Pour installer PHP et pas mal d'extenstions à PHP (vous pouvez en supprimer si vous le souhaitez), une seule ligne de commande :

aptitude install nginx-extras php5-cgi php5-fpm php5 php5-mysql php5-dev php-pear php5-cli php5-gd php5-mcrypt php5-imap php5-curl php5-apc php5-fpm

php5-cli : Utilisation de php en ligne de commande (utile pour les tâche CRON)

php5-gd : Manipulation d'images en PHP

php5-imap : Connexion en Imap à un serveur de web en PHP

php5-curl : Utilisation de CURL en PHP (utile pour beaucoup d'API)

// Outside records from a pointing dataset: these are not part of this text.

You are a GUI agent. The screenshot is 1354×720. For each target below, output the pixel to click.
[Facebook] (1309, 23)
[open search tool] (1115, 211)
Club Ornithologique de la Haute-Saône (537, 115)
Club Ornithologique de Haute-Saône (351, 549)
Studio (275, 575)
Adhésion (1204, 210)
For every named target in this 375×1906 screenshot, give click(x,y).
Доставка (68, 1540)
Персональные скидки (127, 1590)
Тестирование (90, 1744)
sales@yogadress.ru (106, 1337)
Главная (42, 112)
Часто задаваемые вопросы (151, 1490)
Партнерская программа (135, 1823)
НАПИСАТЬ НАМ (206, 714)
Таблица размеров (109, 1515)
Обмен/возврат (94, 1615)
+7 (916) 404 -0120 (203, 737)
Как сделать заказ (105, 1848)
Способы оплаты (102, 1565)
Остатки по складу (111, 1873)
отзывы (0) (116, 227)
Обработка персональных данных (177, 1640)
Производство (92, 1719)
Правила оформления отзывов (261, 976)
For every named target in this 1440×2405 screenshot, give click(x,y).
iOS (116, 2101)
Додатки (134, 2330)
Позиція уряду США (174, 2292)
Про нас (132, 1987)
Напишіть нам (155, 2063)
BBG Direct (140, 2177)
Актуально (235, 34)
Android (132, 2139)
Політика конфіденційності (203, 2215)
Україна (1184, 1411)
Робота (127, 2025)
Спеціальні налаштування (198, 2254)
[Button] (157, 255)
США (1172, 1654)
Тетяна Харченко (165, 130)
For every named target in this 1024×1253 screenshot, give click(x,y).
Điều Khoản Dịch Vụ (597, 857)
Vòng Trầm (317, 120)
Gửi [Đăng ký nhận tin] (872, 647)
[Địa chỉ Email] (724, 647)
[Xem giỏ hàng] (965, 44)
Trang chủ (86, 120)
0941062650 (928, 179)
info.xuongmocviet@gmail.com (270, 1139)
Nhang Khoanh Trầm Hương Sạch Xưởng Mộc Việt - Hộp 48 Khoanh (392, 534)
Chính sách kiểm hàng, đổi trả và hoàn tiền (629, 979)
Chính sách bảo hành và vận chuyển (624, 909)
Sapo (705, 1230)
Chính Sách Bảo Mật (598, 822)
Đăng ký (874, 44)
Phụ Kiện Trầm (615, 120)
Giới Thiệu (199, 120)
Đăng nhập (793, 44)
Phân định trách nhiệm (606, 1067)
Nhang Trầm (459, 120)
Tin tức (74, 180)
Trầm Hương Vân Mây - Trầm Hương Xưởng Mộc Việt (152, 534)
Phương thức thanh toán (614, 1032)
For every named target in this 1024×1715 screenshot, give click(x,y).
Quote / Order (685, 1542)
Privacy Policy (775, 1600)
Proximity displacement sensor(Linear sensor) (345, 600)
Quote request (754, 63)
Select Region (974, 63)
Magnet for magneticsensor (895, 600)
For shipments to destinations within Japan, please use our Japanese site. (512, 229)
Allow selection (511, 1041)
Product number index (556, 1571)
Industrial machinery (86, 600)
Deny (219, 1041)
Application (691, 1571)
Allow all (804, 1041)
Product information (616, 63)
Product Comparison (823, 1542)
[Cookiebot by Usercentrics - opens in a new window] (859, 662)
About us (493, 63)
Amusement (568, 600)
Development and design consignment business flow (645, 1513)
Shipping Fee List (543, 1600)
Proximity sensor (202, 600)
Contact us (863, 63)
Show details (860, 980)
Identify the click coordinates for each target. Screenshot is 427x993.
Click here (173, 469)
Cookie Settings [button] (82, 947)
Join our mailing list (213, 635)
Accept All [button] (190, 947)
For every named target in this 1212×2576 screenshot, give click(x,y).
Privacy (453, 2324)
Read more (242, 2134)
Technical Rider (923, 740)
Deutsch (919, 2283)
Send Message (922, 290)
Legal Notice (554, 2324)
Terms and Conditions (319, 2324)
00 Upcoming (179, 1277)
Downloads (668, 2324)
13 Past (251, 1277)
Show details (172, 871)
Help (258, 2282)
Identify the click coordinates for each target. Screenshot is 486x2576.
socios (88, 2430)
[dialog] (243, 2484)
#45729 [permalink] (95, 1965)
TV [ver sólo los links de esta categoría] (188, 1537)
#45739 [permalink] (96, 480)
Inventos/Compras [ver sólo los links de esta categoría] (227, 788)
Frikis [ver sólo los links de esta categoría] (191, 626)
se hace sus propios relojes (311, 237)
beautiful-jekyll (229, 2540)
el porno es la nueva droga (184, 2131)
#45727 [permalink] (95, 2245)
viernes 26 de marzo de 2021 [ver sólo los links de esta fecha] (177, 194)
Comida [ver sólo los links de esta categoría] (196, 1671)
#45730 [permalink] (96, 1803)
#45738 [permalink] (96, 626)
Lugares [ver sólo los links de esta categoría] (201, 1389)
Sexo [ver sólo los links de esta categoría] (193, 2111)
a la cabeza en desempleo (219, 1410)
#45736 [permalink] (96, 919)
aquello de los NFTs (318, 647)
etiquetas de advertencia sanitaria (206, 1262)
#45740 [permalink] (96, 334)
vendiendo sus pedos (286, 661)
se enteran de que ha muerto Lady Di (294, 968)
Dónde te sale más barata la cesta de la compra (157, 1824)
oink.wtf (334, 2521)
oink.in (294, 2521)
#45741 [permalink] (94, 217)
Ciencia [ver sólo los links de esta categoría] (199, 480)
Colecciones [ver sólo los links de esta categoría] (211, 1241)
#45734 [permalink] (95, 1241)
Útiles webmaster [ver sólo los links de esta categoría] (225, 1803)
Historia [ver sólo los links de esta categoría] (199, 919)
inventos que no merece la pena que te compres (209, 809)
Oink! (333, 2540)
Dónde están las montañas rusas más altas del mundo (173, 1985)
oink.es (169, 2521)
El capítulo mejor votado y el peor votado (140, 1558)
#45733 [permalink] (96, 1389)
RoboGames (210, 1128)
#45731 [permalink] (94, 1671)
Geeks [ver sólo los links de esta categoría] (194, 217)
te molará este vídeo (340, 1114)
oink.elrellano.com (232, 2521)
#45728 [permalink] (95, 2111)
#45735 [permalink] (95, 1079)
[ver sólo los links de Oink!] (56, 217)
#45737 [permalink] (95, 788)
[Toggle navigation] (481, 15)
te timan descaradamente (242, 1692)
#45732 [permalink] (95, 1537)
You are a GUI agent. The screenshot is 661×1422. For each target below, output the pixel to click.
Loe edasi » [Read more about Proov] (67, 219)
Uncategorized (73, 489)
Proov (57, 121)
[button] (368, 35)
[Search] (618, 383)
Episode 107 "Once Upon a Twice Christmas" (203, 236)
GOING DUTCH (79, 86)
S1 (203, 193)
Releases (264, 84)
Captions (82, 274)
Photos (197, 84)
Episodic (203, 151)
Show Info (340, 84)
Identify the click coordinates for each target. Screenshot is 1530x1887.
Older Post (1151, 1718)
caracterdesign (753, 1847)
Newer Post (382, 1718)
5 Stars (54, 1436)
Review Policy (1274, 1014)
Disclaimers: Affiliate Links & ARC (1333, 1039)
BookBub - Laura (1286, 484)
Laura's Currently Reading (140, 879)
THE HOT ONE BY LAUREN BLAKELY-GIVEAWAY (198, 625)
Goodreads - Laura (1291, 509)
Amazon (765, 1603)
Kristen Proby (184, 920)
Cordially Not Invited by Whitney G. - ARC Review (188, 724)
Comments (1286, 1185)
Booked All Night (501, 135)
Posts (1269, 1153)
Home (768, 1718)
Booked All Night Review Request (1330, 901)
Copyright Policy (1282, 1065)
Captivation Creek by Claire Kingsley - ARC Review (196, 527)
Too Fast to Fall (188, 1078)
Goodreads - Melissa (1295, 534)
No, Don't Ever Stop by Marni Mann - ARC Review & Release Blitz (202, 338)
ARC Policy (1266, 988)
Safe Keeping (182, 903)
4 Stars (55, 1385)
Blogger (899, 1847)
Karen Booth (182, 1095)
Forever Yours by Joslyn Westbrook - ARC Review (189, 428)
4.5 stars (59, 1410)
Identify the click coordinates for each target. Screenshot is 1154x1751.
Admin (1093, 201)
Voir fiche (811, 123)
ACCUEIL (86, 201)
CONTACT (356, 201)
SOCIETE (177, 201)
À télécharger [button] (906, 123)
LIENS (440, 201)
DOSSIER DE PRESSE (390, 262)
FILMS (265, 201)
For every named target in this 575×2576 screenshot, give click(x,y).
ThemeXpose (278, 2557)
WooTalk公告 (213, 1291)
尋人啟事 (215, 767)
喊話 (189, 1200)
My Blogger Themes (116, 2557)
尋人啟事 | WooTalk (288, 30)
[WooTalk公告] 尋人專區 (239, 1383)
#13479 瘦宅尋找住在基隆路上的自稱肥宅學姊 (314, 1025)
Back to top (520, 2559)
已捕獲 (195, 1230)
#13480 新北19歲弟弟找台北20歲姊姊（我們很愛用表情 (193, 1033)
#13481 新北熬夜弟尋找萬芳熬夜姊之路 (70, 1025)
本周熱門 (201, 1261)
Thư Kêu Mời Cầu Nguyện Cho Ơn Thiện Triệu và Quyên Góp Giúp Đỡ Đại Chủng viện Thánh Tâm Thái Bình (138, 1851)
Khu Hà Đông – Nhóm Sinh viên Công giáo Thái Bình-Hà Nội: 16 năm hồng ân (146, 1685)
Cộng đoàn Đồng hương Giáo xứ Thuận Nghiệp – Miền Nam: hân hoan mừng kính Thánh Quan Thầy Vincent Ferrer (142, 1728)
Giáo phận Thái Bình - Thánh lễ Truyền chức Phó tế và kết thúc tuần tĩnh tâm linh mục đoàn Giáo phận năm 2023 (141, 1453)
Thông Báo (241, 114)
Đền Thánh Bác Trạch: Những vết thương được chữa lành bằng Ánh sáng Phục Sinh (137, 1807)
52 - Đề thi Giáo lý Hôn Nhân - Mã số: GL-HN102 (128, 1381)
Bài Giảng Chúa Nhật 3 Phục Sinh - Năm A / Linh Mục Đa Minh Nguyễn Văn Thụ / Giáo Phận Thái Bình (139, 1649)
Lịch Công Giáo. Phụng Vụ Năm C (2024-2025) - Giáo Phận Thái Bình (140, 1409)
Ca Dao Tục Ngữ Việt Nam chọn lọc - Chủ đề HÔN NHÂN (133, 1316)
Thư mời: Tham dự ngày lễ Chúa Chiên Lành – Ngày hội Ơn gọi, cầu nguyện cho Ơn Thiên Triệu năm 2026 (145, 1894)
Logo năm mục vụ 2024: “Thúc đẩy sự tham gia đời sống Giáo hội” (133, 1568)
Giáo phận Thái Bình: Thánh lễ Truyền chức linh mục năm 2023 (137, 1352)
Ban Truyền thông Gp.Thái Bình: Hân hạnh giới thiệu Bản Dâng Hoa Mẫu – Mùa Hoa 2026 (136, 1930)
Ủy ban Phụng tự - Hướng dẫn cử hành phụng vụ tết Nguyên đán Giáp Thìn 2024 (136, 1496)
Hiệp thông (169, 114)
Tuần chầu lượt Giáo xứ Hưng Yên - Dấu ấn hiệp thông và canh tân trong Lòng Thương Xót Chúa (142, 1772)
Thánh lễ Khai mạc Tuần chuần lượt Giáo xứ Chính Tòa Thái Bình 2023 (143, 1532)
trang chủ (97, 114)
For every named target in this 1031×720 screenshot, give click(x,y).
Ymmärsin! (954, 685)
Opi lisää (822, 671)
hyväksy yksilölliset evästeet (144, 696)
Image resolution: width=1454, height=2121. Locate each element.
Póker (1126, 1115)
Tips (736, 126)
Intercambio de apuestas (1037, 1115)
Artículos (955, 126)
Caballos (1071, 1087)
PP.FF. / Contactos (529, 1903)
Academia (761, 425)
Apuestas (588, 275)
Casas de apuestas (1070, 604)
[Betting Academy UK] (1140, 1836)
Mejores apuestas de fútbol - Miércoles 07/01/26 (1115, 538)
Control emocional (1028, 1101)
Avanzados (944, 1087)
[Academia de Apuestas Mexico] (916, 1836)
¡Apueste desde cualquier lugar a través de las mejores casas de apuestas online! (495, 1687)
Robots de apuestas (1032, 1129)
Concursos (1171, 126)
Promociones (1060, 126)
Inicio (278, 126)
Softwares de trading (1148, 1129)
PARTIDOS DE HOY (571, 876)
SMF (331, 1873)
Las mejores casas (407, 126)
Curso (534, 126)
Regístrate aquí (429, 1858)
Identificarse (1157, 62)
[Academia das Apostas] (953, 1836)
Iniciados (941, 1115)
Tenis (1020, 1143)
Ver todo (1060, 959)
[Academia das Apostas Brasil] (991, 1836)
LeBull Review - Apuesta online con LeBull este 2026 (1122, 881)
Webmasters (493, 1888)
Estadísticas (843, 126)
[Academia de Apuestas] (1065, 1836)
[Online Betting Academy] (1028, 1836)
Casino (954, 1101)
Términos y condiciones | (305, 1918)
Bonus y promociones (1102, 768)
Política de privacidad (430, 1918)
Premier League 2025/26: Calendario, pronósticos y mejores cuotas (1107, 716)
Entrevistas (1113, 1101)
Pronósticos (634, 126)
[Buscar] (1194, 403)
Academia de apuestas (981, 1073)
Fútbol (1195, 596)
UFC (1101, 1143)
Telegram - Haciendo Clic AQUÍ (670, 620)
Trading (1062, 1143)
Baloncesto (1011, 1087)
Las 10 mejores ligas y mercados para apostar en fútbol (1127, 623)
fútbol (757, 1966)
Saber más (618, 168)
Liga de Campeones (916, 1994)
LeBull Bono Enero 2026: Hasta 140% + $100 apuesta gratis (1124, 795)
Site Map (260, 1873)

php5-apc : Mise en cache de l'OP code de PHP poru accélérer son fonctionnement (utilsiation totalement transparente)

php5-fpm : Pour obtenir le script init.d qui permettra de gérer php-fpm. Le démon est maintenant inclus directement dans PHP.

 

Lorsque tout est installé, commencons par configurer Nginx. Dans le fichier /etc/nginx/nginx.conf, dans la zone events :

worker_connections 1024;
multi_accept on;
use epoll;

Détails sur la configuration.

Puis dans la zone http :

tcp_nopush off;
server_tokens off;
client_max_body_size 30M;
client_body_buffer_size 128k;
expires 31d;

index index.php index.htm index.html;

Détails sur la confgiration.

Puis nous allons éditer les paramètres par défaut utiliser lors du passage au PHP-FPM. Dans le fichier /etc/nginx/fastcgi_params, ajoutez :

fastcgi_index index.php;
fastcgi_split_path_info ˆ((?U).+\.php)(/?.+)$;
fastcgi_param PATH_INFO $fastcgi_path_info;
fastcgi_param PATH_TRANSLATED $document_root$fastcgi_path_info;
fastcgi_param SCRIPT_FILENAME $document_root$fastcgi_script_name;
fastcgi_pass unix:/var/run/php5-fpm.sock;

La dernière ligne indique le chemin du socket par lequel on va passer, que nous allons configurer un peu plus loin.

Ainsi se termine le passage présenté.